NBC News has sparked charges of age discrimination by announcing it is transferring 25 producers, directors and news writers, nearly all of them over 40, into a "pool" created to serve all its news broadcasts.
Of the 21 union employees placed in the pool -- nicknamed "the drowning pool" by insiders -- more than half are over 50, according to the National Association of Broadcast Engineers and Technicians. Salaries of those being transferred will be cut by as much as 10 percent, the union says.
NBC officials strongly deny the discrimination charge, which the union formally raised this week with the National Labor Relations Board in a grievance proceeding.

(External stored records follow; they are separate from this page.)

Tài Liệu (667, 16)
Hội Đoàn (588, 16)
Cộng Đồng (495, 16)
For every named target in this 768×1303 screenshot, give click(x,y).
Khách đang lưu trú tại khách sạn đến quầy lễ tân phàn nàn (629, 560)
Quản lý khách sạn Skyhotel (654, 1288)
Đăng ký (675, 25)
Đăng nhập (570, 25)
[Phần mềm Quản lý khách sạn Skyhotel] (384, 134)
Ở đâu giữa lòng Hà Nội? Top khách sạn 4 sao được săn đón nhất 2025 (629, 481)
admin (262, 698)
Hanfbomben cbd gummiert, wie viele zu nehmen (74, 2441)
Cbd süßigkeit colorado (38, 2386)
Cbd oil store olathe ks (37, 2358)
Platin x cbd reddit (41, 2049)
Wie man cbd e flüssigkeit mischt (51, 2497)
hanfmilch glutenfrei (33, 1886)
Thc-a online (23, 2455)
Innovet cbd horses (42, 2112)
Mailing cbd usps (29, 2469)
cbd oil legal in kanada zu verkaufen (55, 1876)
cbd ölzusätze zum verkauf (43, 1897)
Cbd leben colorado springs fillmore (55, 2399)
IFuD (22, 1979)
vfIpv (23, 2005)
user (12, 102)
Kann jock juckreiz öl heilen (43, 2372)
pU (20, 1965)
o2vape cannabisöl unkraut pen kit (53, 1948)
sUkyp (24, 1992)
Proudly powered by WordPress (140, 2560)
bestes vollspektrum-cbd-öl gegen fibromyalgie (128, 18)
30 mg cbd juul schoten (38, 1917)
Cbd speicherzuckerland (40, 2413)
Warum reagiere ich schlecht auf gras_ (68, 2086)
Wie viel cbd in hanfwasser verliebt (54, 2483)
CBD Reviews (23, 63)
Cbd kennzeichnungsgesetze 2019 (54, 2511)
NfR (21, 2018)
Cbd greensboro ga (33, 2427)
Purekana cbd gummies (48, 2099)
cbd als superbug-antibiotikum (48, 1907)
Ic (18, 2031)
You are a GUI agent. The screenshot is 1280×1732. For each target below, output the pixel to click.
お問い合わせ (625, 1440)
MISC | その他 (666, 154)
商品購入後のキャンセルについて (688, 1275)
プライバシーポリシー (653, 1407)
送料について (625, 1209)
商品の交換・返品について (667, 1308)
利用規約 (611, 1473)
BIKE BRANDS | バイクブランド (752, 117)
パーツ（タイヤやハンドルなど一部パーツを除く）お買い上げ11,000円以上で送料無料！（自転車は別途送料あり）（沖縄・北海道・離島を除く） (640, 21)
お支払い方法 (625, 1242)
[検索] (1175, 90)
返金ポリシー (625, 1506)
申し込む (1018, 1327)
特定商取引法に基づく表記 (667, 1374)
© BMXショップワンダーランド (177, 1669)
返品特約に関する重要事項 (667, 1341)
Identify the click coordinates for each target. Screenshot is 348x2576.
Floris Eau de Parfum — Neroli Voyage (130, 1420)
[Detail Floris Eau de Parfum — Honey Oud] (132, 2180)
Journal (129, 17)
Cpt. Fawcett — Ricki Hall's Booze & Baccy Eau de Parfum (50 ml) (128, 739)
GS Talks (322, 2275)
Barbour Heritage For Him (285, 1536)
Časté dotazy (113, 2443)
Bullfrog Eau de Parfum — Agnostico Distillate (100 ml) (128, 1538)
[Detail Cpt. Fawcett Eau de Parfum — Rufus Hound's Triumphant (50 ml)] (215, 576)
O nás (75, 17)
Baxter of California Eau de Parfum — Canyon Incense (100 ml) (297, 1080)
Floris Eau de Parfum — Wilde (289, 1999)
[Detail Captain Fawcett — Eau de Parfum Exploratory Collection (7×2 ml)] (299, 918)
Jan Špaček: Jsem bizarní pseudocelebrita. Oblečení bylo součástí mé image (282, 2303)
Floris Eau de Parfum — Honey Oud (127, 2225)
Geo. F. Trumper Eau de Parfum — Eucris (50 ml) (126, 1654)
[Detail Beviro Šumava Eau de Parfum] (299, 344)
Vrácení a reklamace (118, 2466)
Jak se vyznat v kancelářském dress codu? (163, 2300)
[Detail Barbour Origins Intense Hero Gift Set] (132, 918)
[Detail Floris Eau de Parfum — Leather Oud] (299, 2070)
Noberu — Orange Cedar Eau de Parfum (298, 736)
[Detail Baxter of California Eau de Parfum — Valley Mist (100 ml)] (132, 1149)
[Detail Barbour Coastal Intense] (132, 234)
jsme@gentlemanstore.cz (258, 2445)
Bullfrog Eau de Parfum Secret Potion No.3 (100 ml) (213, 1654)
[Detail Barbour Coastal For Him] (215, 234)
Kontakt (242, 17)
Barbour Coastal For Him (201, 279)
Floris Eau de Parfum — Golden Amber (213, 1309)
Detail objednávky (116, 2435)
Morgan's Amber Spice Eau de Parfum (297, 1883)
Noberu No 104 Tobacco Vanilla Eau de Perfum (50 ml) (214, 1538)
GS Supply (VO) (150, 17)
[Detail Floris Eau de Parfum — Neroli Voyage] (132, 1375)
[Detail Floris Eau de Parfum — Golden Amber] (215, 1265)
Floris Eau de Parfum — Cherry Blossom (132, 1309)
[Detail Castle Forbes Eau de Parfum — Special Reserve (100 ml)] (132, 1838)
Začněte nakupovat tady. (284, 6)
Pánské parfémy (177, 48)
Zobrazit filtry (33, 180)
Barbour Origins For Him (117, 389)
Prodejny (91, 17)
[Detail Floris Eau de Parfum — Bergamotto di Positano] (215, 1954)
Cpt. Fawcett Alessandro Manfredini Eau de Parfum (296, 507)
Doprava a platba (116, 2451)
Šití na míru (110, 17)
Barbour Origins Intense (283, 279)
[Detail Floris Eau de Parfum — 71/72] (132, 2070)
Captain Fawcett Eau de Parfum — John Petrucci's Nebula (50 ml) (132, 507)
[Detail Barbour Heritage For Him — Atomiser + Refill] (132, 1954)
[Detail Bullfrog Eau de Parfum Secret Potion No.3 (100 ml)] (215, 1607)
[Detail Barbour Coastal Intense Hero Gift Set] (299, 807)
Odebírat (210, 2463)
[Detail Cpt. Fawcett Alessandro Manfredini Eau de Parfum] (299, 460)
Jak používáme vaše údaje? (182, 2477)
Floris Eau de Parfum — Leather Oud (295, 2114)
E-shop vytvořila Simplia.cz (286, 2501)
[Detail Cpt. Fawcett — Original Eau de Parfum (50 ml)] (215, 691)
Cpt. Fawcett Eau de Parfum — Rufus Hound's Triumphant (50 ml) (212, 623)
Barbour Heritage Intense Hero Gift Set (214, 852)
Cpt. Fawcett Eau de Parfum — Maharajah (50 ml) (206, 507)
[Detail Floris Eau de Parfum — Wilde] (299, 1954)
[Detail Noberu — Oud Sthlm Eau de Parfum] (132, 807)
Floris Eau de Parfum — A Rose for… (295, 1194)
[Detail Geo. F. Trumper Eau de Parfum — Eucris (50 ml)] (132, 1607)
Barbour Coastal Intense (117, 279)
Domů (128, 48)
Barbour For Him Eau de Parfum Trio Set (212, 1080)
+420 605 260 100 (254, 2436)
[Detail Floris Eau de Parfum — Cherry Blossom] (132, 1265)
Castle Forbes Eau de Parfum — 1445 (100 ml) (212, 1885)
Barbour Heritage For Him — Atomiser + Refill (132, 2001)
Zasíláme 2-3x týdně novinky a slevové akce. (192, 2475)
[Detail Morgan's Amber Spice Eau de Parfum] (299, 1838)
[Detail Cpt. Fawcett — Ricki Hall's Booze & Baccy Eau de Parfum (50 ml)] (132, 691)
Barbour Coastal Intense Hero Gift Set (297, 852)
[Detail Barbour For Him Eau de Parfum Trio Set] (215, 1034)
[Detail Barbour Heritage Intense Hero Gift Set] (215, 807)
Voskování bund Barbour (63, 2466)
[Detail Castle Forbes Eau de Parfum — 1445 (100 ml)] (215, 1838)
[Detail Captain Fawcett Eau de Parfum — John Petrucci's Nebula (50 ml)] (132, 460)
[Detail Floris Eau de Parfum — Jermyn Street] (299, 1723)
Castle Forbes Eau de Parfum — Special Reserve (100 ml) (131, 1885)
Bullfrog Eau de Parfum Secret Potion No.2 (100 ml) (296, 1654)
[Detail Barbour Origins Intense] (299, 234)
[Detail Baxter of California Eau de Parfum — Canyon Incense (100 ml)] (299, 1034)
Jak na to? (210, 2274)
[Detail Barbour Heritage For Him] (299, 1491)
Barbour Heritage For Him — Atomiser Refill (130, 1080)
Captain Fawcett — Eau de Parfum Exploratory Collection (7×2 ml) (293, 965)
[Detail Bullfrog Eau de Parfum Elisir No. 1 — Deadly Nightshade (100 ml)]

"It looks like a concerted effort to move out senior people," says John Clark, president of NABET's Local 11 in New York. "The company hopes they'll be frustrated ... and that they'll leave."
But Executive News Director Don Browne says NBC is looking for "a more efficient way to do business" in an era of industry cutbacks.
"This isn't an age issue... . It's not based on anything but performance," Browne says. He notes that 18 other employees have been laid off and that most were younger people.
Pool members will be on call for assignments from any NBC broadcast instead of working for a particular program. NBC spokeswoman Peg Hubble says that while their base pay will be cut, it will be increased temporarily while they are on assignment for certain shows.
Those being reassigned from "NBC Nightly News" include investigative producer Pat Lynch, 52, who was sued unsuccessfully by Lyndon LaRouche after her reports on the now-imprisoned political extremist, and Sy Pearlman, 59, a former executive producer and Tel Aviv bureau chief who has won a Peabody and other awards.
Some staffers are incensed at Browne's recent comment to the Washington Journalism Review that the transfers were "strictly based on ability."
"I am surprised to read that this decision was strictly based on ability," Lynch says, "particularly in light of my having received the most distinguished awards in journalism, including two Emmys, a DuPont-Columbia award and a 1990 Ohio State award."
Lynch says Steve Friedman, executive producer of "NBC Nightly News," told her that her work was "an indulgence that 'Nightly News' can no longer afford" and that he wanted people who could "churn them out." Lynch says Friedman did not respond directly when asked if he felt she could not churn them out at her age.
"Longer investigative stories take time and money, and budgets and bottom line are a major concern right now," Lynch says. "Delays are a necessary evil because you have to be careful and responsible."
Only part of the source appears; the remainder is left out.